** Gegebene Informationen **

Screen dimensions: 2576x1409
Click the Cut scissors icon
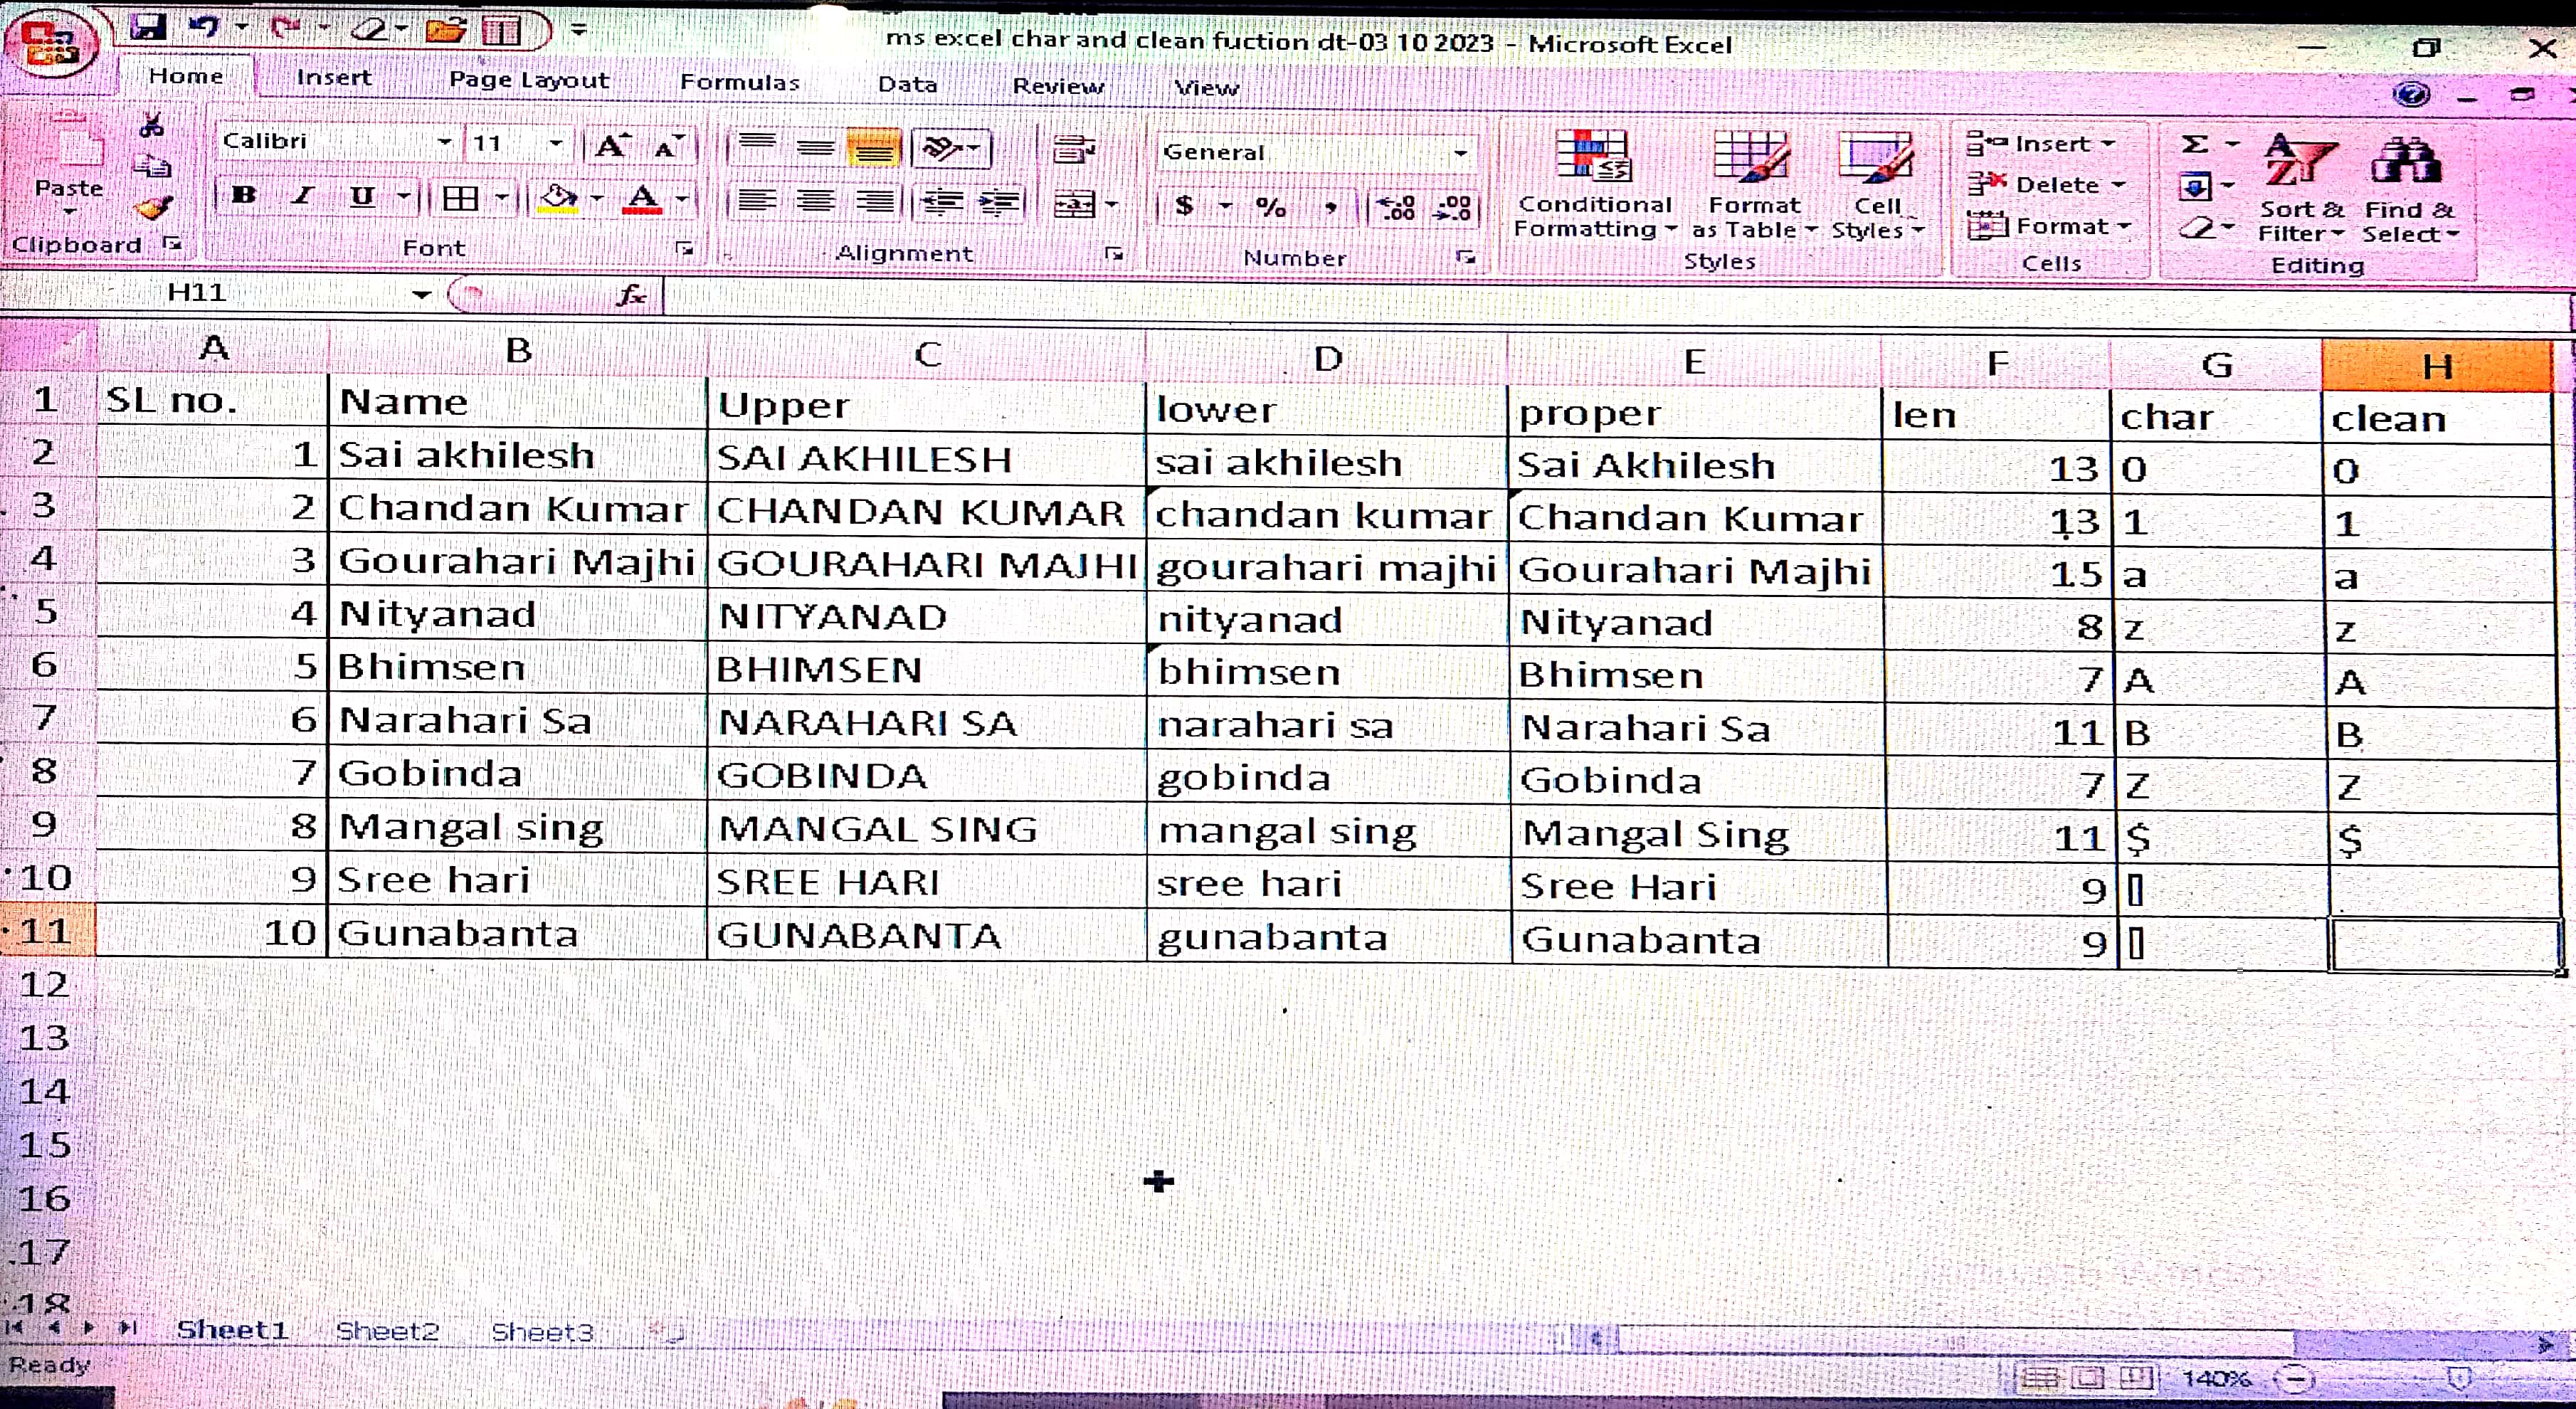coord(151,126)
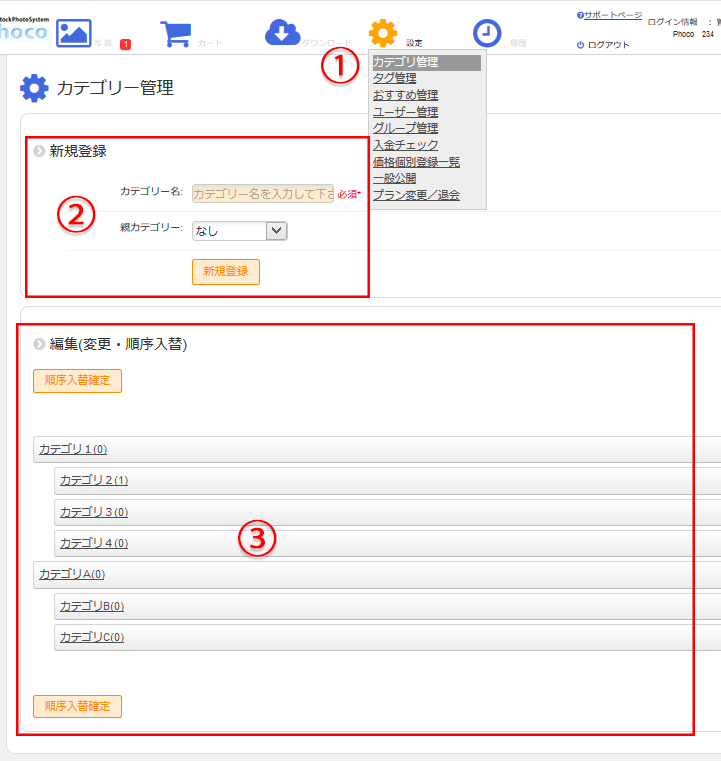Viewport: 721px width, 761px height.
Task: Click the 新規登録 submit button
Action: tap(226, 271)
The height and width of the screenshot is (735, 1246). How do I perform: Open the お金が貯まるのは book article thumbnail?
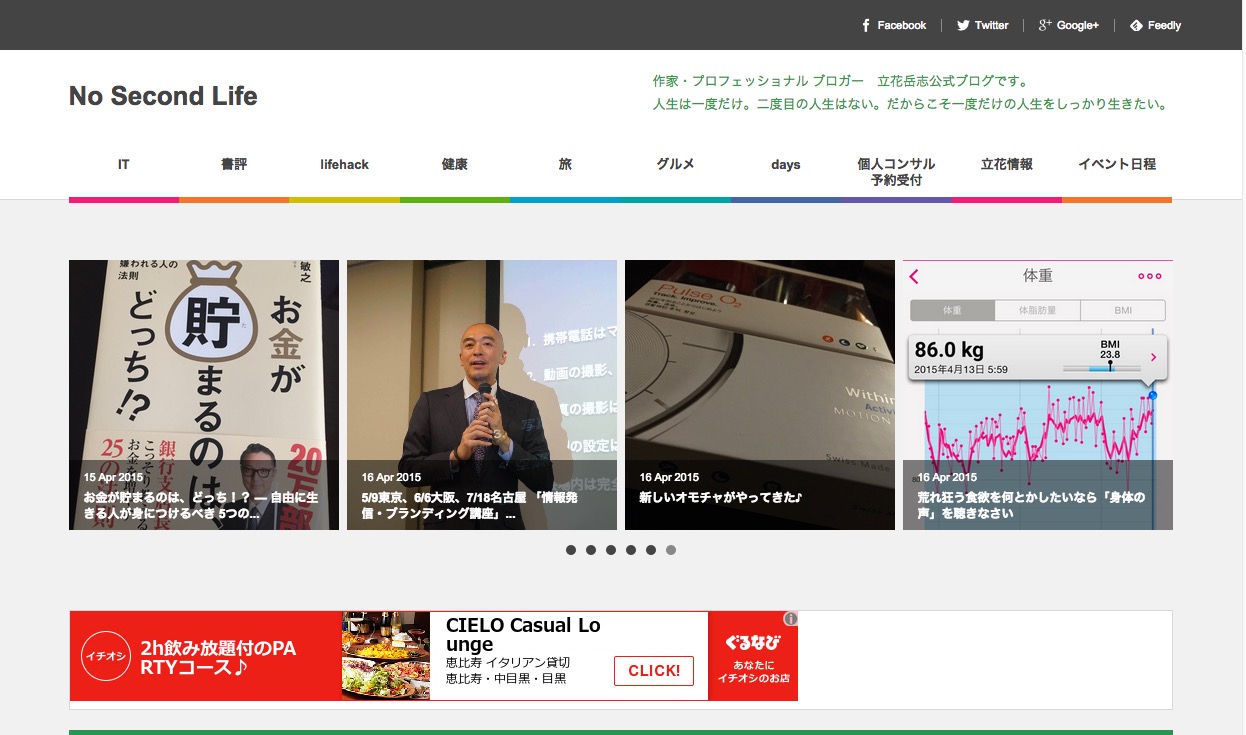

** Die Aufgabe **
Wandle die gesamte Auflistung oben in eine JSON-Liste von Zeichenketten um, mit einem Eintrag pro Zeile und ohne Leerzeilen. Die Bilder lässt du dabei weg.

** Antwort zur Aufgabe **
[
  "Screen dimensions: 2576x1409",
  "Click the Cut scissors icon",
  "coord(151,126)",
  "Viewport: 721px width, 761px height.",
  "Task: Click the 新規登録 submit button",
  "Action: tap(226, 271)",
  "The height and width of the screenshot is (735, 1246). How do I perform: Open the お金が貯まるのは book article thumbnail?"
]